Yedi İklim Dergisi Genel Yayın Yönetmeni, öykücü Ali Haydar Haksal, Sezai Karakoç’un vefatı münasebetiyle, Karakoç’u değerlendirdi.

Haksal, Sezai Karakoç’u sadece bir şair olarak değil, bütünüyle bir düşünce, medeniyet ve kültür insanı olarak değerlendirmek gerektiğine dikkati çekerek, “Şiir yazmak için şiir yazmamıştır. Yazı yazmak için yazı yazmamıştır. Onun bütün derdi, bütün çabası İslâm medeniyeti, İslâm ümmeti, İslâm toplumu çabası olmuştur.” dedi.

Özellikle Batı düşüncesi karşısında ezilmiş, kendi değerlerini yitirmiş toplumlara yeniden kendi değerlerini hatırlatan Sezai Karakoç’un “Diriliş”inin diğer anlamıyla “bāsübadelmevt” yani “öldükten sonra yeniden dirilme, hem bu dünyada dirilmek hem öteki dünyada dirilmek” olduğunu ifade eden Haksal, şunları söyledi:

“Bu çağın üzerinden bir silindir geçmiştir, büyük bir tufan geçmiştir. İnsanlığın yeniden kendisini bulabilmesi için böylesine bir düşünüre ihtiyaç olmuştur. Cenāb-ı Hakk da bunu Sezai Karakoç’a nasip etmiştir. O da eserleriyle, düşünceleriyle, anlattıklarıyla ve duruşuyla bunu hakkıyla yerine getirmiştir. Ben, onu hep şöyle nitelendiririm: O, adeta peygamber ahlâklı bir insandı. Onun hayatının etrafında bir lekeye, bir ize, bir karaltıya rastlanmaz. Böylesi bir insandı. Yani onun öfkesi de sevgisi de hepsi davasına dönüktü. Kendisiyle son zamanlarda yaptığım görüşmede de sık sık vurguladığı bir şey şudur: ‘Bu çağın insanına biz kendi medeniyetimizi, İslâm’ı ve düşüncemizi anlatmakla yükümlüyüz.’ Bize bıraktığı emanet budur. Bizim de yapacağımız budur.”

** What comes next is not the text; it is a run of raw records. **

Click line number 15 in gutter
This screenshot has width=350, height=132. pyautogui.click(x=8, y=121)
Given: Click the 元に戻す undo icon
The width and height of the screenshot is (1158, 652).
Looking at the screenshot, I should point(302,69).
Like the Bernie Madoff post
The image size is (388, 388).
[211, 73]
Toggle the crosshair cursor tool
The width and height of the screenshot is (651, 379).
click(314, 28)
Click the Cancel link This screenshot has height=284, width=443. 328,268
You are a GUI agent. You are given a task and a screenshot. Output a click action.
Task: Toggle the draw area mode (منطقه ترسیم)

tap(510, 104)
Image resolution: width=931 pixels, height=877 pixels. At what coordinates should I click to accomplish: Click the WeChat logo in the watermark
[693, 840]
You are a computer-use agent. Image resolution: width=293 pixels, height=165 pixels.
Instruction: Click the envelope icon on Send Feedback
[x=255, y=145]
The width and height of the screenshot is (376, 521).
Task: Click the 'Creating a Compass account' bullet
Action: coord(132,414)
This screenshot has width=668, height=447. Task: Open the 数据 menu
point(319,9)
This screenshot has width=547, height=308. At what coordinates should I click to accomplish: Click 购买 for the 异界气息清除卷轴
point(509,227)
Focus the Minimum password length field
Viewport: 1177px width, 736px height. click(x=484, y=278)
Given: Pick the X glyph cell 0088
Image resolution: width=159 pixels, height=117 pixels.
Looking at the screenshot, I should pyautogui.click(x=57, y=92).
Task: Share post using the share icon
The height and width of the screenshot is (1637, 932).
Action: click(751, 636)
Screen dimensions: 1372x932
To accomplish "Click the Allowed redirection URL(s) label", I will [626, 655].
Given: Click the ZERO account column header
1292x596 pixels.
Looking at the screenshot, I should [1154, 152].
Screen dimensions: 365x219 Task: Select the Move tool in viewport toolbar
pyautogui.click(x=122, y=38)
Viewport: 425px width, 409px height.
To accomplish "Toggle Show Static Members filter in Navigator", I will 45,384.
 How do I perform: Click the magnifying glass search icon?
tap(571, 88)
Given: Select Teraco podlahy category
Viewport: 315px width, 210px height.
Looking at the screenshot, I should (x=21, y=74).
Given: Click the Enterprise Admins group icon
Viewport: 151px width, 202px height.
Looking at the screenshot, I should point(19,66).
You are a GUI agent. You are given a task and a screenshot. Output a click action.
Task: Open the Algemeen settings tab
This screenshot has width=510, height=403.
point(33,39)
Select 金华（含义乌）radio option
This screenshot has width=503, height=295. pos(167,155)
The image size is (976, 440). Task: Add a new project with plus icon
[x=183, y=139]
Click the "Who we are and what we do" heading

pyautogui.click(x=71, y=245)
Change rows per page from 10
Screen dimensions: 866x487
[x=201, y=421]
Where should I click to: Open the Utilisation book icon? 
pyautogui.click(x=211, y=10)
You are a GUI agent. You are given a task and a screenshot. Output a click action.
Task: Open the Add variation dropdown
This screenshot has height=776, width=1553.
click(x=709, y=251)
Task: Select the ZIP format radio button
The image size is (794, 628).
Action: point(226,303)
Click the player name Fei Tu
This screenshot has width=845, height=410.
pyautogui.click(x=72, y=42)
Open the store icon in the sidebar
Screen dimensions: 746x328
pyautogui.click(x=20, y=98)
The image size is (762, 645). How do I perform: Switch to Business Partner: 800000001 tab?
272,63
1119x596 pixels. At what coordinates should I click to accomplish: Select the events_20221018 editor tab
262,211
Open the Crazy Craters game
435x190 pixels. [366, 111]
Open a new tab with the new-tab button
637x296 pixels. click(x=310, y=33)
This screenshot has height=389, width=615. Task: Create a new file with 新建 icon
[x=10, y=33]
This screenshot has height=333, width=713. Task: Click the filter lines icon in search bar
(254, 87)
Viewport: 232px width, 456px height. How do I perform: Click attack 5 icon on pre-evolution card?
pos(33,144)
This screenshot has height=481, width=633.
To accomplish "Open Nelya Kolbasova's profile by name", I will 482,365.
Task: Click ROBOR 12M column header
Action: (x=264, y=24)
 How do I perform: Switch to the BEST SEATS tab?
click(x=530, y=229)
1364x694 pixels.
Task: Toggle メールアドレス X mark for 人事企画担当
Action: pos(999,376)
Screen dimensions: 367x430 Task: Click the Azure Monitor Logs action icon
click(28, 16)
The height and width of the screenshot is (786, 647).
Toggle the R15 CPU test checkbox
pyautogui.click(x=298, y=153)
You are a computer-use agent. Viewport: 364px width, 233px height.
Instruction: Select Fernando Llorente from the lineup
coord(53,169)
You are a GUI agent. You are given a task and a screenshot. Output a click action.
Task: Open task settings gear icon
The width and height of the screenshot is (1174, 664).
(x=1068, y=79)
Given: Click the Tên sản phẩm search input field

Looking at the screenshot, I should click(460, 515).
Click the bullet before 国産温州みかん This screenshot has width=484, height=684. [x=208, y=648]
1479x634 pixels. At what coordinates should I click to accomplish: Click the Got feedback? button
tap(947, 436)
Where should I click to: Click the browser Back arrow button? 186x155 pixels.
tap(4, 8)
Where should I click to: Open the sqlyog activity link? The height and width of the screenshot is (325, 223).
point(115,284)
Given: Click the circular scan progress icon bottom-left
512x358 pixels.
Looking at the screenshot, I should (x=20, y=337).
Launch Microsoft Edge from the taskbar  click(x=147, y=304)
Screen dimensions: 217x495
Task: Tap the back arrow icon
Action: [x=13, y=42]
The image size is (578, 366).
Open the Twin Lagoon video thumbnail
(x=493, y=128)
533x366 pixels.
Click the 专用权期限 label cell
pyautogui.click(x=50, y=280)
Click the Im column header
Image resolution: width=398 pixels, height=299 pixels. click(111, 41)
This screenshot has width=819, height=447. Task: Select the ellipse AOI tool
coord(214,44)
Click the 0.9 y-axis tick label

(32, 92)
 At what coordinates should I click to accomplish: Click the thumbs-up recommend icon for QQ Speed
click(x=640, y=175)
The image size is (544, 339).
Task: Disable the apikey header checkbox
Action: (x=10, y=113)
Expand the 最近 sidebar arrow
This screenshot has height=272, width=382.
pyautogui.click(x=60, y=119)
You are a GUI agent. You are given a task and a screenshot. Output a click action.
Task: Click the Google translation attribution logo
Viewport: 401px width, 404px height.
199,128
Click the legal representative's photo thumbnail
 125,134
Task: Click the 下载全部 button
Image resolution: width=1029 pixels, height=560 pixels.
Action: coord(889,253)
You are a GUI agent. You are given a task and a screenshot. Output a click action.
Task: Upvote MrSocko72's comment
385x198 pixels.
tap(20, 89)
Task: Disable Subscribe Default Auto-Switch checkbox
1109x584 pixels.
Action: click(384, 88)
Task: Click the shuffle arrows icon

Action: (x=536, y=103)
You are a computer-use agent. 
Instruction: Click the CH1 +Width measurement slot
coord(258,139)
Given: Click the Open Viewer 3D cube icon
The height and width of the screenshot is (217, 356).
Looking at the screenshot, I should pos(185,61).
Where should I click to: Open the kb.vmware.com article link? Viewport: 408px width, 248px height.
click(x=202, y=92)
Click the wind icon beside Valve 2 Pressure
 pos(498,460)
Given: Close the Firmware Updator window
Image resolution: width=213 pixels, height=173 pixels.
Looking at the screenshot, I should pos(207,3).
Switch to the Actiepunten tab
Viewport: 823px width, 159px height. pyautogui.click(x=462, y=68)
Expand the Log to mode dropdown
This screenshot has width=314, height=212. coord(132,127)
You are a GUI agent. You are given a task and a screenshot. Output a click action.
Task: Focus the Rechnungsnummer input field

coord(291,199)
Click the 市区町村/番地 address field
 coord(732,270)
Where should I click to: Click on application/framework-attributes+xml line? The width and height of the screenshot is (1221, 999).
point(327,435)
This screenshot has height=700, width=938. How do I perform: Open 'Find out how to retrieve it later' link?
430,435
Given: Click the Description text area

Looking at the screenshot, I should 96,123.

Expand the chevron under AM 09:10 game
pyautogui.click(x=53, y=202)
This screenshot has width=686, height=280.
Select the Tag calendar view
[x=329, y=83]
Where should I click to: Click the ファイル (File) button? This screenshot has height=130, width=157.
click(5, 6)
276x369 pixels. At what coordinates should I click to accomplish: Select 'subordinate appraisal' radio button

Karakoç’un “Diriliş” ekolüne dair çalışmalar yaptığını da belirten Haksal, “Bugün düşünce hayatımızda onun kuşağında olmasa ondan sonra olsa dahi yazanların hemen hepsi, eli kalem tutanlar, düşünce üretenler, ondan doğrudan veya dolaylı olarak beslenmiş ve etkilenmişlerdir. Çünkü üstad Necip Fazıl’ın mücadelesi o dönemin şartlarında Türkiye ile sınırlı kalmışken, üstad Sezai Karakoç ise ümmeti, insanlığı ve İslâm milletini bir bütün olarak ele alıp, onun üzerinden bir değerlendirme yapmıştır. Dolayısıyla üstadın değerlendirmesi, bakışı, kendisine çok özgü ama İslâm ruhunun yeniden dirilişini sağlamaya dönüktü.” şeklinde konuştu.